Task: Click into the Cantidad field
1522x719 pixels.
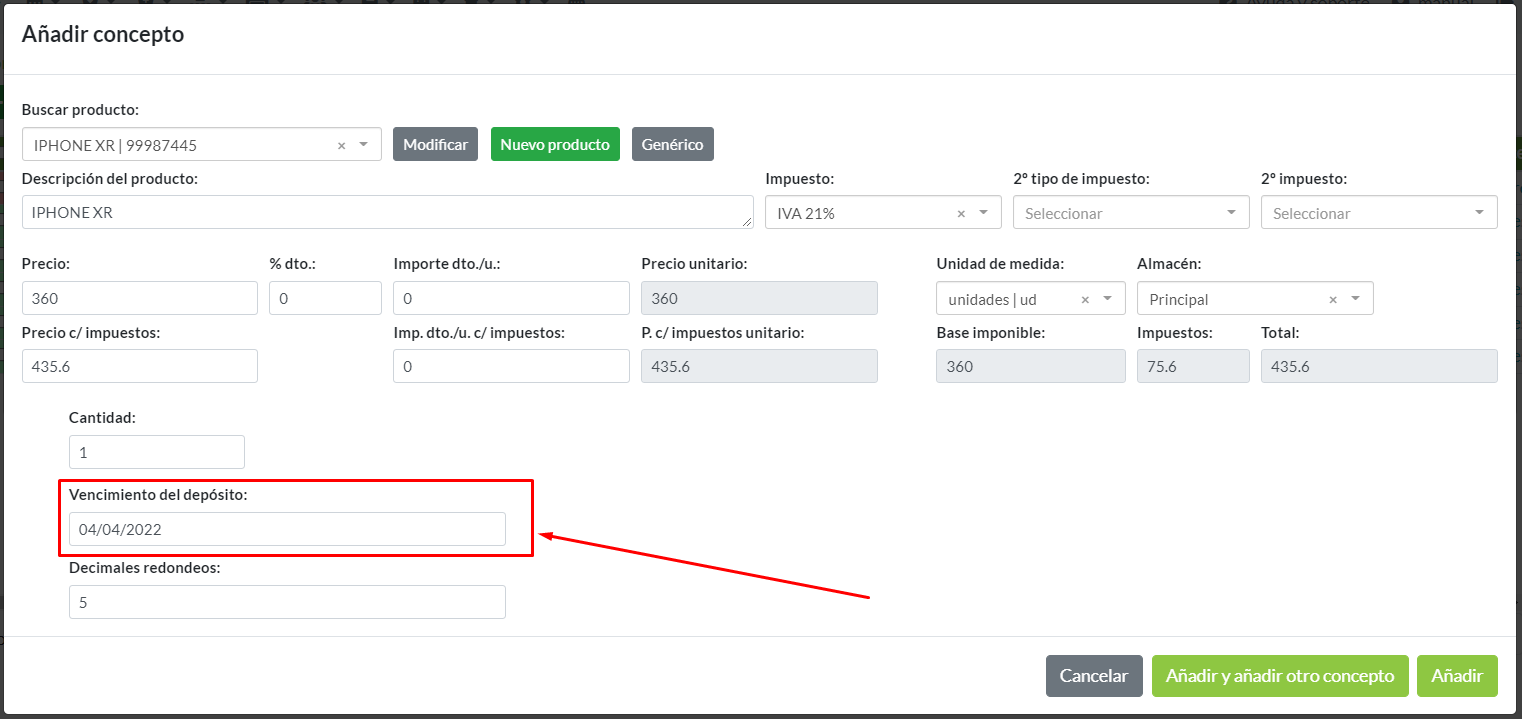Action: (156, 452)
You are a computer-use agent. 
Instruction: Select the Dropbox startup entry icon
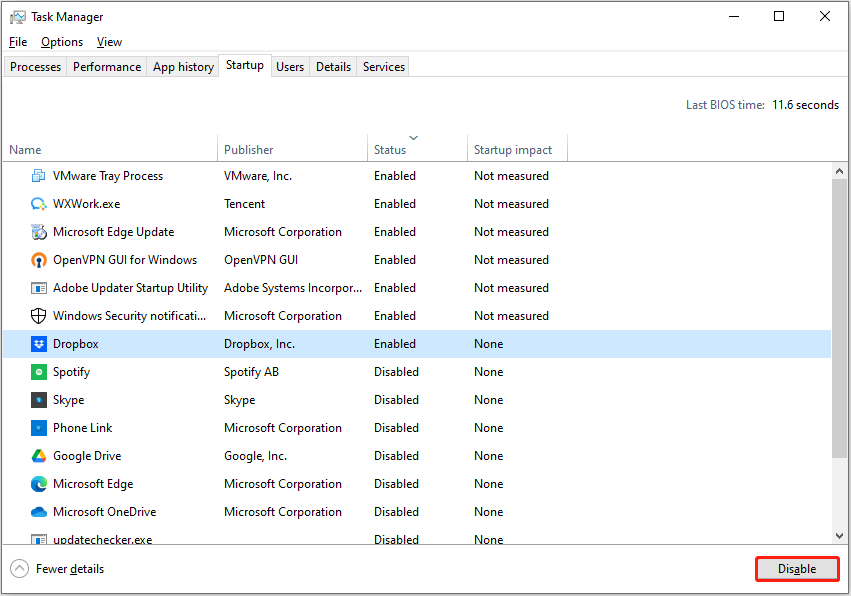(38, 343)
▬▬▬▬▬▬
#### PROBLEM:
Please return the full listing word for word, but without any pictures.

#### SOLVED EXERCISE:
Task: Click into the Cantidad field
1522x719 pixels.
Action: (156, 452)
You are a computer-use agent. 
Instruction: Select the Dropbox startup entry icon
(38, 343)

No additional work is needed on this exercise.